> Challenge
Rewrite everything from the line containing "Given: Print the" down to the end of the listing, switching "printer icon" to "print button" and leaving all else as it is.

> Source material

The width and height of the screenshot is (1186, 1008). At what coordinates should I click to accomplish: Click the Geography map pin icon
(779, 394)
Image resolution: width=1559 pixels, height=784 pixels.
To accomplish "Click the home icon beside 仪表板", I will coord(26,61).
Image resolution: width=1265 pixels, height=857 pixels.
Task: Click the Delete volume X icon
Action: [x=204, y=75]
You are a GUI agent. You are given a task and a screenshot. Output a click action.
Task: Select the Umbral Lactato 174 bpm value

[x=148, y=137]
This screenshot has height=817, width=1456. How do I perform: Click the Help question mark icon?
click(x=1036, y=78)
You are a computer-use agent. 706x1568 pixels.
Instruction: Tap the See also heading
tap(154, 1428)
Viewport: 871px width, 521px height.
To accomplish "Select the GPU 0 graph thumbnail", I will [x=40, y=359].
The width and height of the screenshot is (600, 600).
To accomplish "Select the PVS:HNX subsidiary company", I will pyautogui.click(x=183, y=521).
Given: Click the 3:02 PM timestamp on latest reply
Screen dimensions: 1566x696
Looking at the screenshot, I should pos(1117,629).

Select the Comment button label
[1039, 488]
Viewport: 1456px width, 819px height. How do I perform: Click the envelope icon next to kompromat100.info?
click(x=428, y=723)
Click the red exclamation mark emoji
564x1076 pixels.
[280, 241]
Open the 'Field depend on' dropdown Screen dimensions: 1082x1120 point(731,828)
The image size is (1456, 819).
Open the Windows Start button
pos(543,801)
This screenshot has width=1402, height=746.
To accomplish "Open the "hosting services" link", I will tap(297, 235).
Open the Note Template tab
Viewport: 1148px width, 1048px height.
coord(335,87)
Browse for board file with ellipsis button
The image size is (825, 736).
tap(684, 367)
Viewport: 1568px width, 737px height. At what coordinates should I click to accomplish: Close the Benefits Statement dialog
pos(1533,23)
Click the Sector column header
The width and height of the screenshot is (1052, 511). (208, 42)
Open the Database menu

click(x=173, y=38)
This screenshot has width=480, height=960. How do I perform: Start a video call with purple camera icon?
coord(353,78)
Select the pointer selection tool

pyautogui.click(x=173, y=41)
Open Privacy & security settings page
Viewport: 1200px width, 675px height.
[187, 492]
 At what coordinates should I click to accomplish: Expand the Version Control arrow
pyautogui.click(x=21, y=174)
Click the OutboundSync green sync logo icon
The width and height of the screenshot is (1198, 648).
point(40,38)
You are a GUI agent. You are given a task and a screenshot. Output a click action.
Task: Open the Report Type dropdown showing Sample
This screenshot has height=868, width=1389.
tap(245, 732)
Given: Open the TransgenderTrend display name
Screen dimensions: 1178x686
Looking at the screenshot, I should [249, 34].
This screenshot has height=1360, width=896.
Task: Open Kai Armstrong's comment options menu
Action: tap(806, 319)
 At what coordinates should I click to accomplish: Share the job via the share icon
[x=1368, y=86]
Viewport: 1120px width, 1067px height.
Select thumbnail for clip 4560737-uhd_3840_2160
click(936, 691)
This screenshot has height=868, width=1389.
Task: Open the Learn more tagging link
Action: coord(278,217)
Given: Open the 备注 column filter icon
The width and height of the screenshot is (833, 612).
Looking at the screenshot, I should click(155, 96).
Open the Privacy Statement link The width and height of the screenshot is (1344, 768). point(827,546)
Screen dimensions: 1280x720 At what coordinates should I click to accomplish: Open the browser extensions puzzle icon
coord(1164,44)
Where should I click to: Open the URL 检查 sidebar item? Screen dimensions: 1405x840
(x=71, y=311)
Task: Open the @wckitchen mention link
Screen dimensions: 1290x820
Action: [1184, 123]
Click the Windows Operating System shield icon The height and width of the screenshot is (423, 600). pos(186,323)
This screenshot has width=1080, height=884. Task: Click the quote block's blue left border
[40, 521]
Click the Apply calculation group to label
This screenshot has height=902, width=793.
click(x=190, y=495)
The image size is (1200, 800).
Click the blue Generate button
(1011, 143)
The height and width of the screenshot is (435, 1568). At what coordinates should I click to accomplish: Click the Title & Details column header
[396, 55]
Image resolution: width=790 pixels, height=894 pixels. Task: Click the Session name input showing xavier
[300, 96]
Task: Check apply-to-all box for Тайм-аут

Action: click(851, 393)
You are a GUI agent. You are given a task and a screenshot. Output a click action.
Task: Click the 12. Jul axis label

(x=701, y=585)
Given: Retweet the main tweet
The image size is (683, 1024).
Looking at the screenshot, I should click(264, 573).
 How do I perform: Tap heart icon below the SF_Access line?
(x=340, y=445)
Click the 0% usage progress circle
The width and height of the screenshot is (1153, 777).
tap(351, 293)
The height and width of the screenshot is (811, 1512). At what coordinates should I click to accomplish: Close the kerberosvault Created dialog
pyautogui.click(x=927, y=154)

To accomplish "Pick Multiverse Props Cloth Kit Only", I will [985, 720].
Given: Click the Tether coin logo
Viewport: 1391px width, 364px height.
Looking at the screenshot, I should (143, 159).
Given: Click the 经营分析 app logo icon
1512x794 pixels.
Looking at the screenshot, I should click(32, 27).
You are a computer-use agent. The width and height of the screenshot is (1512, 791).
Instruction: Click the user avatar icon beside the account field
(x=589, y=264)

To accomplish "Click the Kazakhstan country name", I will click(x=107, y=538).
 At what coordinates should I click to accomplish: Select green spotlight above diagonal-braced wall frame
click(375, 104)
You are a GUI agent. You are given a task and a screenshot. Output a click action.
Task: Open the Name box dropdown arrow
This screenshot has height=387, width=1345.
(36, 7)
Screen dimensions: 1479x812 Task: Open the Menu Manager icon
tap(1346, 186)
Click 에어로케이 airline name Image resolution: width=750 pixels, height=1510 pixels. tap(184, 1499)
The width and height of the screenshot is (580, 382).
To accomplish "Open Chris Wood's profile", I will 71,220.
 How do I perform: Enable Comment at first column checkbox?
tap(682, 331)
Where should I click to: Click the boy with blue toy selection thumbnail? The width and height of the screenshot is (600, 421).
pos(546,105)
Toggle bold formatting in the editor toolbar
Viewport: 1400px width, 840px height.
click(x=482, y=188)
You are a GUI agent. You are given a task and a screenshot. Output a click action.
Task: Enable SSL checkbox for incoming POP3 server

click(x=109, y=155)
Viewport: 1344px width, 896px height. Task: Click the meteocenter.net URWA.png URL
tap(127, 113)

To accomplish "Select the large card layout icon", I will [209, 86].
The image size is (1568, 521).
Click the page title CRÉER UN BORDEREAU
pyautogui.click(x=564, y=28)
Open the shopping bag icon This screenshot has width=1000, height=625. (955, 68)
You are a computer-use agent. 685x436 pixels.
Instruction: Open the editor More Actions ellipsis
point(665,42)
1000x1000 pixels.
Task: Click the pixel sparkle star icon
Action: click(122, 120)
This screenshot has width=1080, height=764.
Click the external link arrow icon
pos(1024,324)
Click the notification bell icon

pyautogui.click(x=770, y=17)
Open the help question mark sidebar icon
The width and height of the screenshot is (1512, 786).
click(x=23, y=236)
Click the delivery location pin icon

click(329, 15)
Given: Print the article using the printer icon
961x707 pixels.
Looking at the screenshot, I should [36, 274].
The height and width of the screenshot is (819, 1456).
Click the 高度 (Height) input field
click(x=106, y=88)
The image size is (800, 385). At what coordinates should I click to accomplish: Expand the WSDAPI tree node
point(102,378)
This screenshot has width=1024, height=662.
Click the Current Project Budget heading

> Final answer
Given: Print the article using the print button
961x707 pixels.
Looking at the screenshot, I should [36, 274].
The height and width of the screenshot is (819, 1456).
Click the 高度 (Height) input field
click(x=106, y=88)
The image size is (800, 385). At what coordinates should I click to accomplish: Expand the WSDAPI tree node
point(102,378)
This screenshot has width=1024, height=662.
Click the Current Project Budget heading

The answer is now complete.